## TO DO:
Your answer must be an exact copy of the lines from the one holding "マーケティング (469, 2405)" through the last line of the entries below, with nothing added.

Records excerpted from a collection:
'''
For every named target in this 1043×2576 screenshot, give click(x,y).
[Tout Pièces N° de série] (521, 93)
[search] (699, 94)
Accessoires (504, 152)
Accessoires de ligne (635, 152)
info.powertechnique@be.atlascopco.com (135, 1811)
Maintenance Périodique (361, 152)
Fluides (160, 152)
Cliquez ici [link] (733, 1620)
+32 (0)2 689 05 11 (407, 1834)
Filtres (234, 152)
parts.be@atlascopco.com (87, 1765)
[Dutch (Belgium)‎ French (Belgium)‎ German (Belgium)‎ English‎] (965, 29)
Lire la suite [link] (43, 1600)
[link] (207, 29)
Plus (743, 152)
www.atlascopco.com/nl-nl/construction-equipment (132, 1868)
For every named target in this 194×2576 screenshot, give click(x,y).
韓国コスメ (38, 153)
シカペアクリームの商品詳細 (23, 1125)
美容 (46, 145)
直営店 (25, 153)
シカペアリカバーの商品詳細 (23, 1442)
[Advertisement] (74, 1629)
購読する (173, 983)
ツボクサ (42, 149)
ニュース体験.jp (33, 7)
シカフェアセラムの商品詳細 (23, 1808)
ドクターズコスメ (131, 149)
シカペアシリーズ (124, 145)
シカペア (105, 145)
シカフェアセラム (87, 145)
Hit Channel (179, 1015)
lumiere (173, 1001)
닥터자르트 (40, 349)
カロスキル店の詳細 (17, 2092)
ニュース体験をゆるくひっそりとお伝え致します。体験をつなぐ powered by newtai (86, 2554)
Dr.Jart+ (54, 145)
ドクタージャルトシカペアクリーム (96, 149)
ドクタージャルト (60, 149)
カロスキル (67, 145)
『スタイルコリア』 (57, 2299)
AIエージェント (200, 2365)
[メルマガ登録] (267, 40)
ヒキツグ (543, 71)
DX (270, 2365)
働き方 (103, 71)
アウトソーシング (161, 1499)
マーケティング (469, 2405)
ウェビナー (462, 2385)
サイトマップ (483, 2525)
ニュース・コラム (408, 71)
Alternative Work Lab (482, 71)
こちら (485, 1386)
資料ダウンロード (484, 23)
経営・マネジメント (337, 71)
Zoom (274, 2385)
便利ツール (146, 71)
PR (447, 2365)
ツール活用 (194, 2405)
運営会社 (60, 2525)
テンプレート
'''
## EXPECTED ANSWER:
マーケティング (469, 2405)
ウェビナー (462, 2385)
サイトマップ (483, 2525)
ニュース・コラム (408, 71)
Alternative Work Lab (482, 71)
こちら (485, 1386)
資料ダウンロード (484, 23)
経営・マネジメント (337, 71)
Zoom (274, 2385)
便利ツール (146, 71)
PR (447, 2365)
ツール活用 (194, 2405)
運営会社 (60, 2525)
テンプレート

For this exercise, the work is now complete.